The Hong Kong SAR is such an example by adopting a currency board system, where
the Hong Kong dollar is strictly pegged
to the U.S. dollar and the Hong Kong Monetary Authority follows the Federal
Reserve in its adjustment of Hong Kong dollar interest rates. As for Singapore, exchange rate instruments, rather
than interest rates, are used more frequently in macroeconomic management, as
exchange rate is taken as the intermediate monetary policy target. China is not a small economy.

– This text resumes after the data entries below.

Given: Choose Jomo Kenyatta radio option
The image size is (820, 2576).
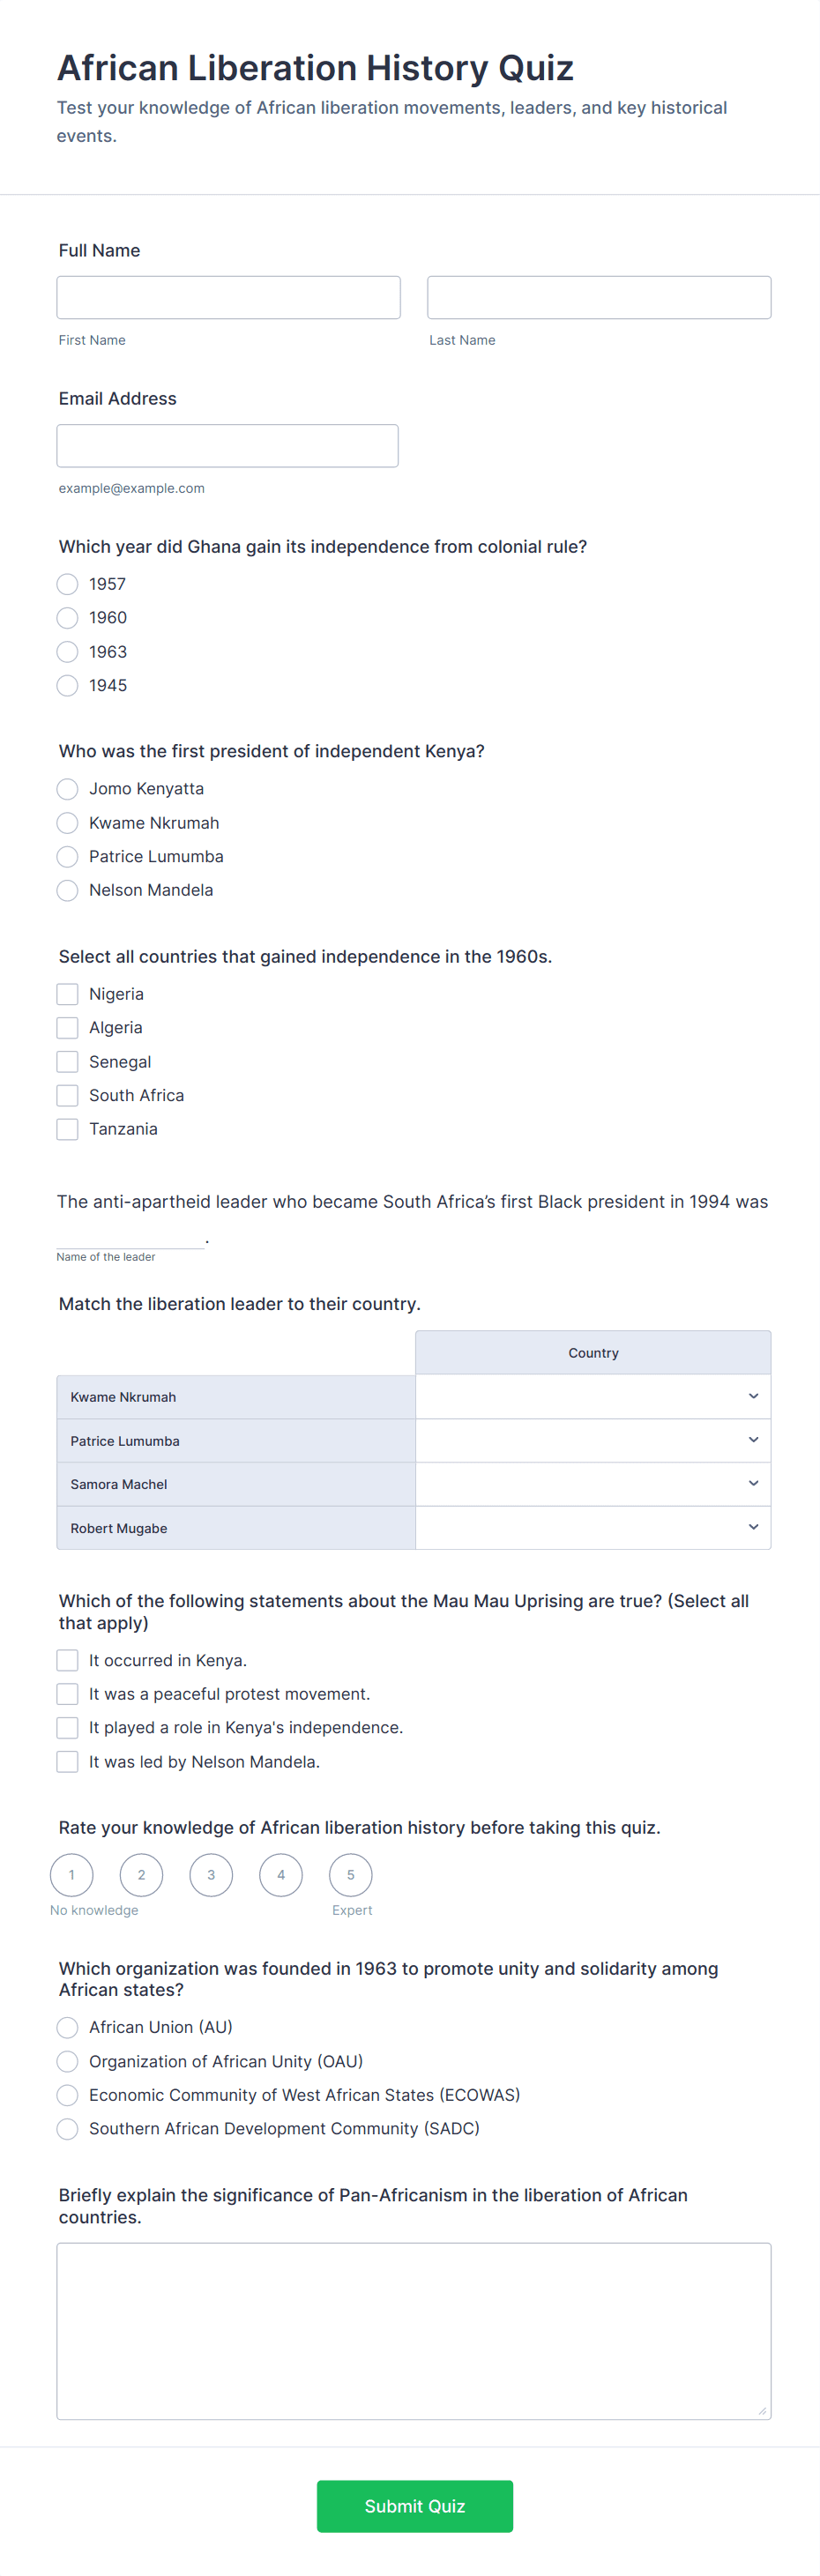Looking at the screenshot, I should pyautogui.click(x=67, y=789).
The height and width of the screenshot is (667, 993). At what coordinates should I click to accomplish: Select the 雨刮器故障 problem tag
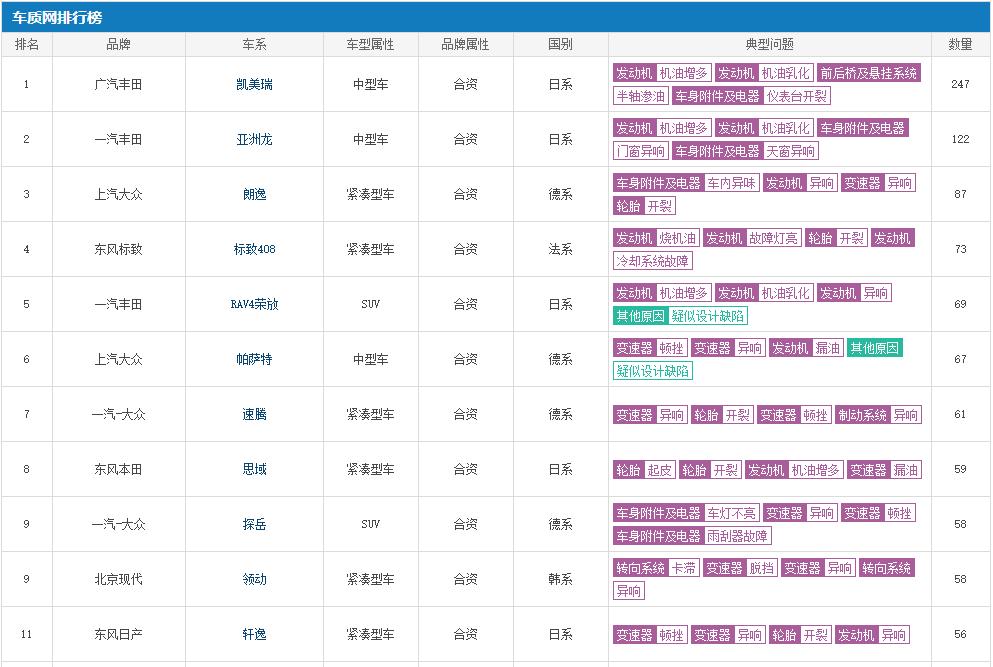(738, 536)
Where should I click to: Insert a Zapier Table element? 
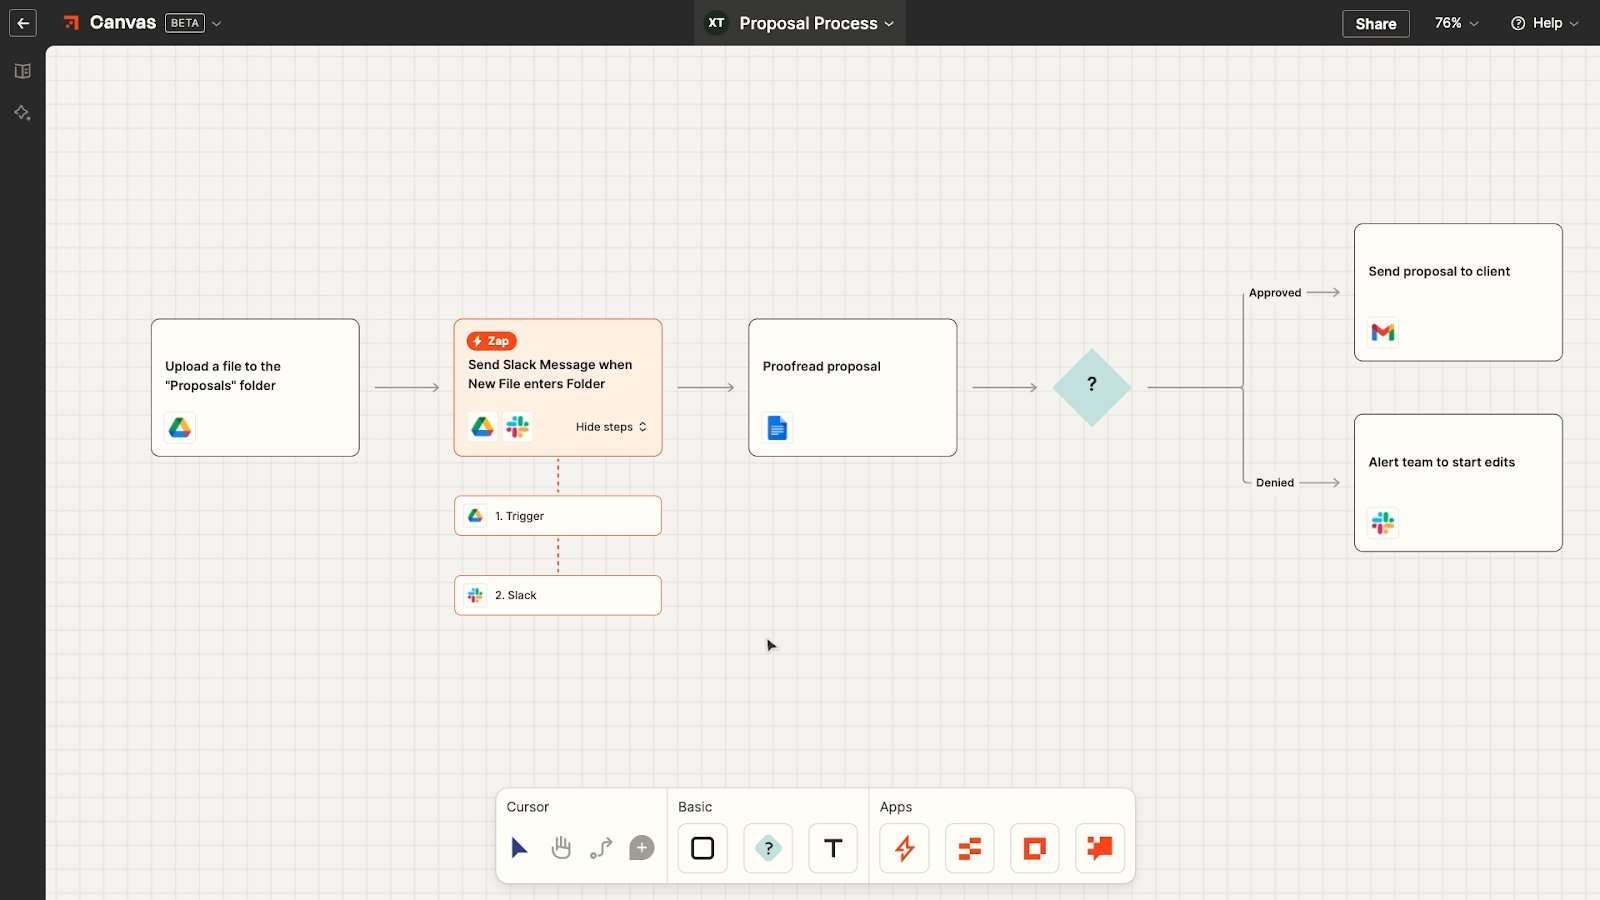968,848
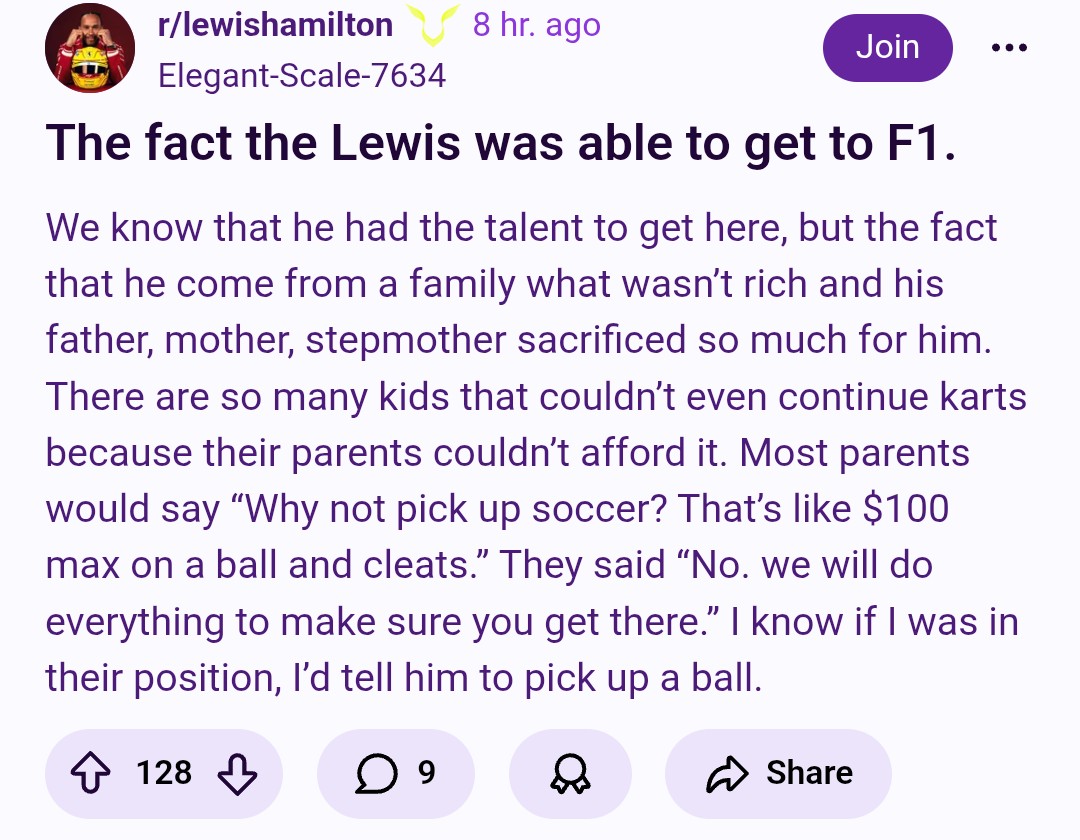Click the comments pill button
Viewport: 1080px width, 840px height.
[x=396, y=774]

With a population of 1.3 billion, China cannot afford to lose monetary policy independence and subject
itself to economic policies of other countries. Adopting a more flexible
exchange rate regime serves China´s long-term interests as the benefits of long-term price
stability and economic restructuring far exceed the cost in reorganizing
certain industries and removing outdated capacities.
At
present, a more flexible exchange rate regime will help curb inflation and
asset bubbles. When domestic inflationary pressures are heightened, a stronger
domestic currency will help bring down the price of imports. The role played by
exchange rate in easing imported inflationary pressures is particularly
important for a country like China that has a robust demand to import primary products due to
unfavorable resource endowment.
Economic
restructuring and growth pattern upgrade, as urgent tasks of strategic
importance, cannot be accomplished without persevering efforts. When doing so,
it is desirable for China to
seek more balanced trade development. Price tools such as exchange rate can be
adopted to adjust trade and BOP imbalances. This will help ease pressure of
inflows of foreign exchange and rapid build-up of reserves, promote sound and
sustainable development, and realize stable and orderly growth of money supply.
According
to international experiences, a flexible exchange rate regime helps mitigate
impacts of external shocks and enhance macroeconomic resilience. Financial
crises in the 1990s have shown that a rigid exchange rate regime is vulnerable
to speculation and may even trigger self-fulfilling currency crisis.
Stronger
exchange rate flexibility also helps improve the transmission mechanism of
monetary policy. Since 2005, the RMB exchange rate regime reform that has
progressed in a self-initiated, gradual and controllable manner has enhanced
market players´ awareness to adapt to exchange rate movements and made them
more responsive to market changes. The money market and foreign exchange market
have developed both in breadth and in depth. Adapting to more flexible exchange
rate, financial institutions have strengthened risk management, improved
financial services and come up with more product innovation. These have helped
improve the transmission of monetary policy at the micro and market levels and
played a positive role in enhancing the effectiveness of monetary policy.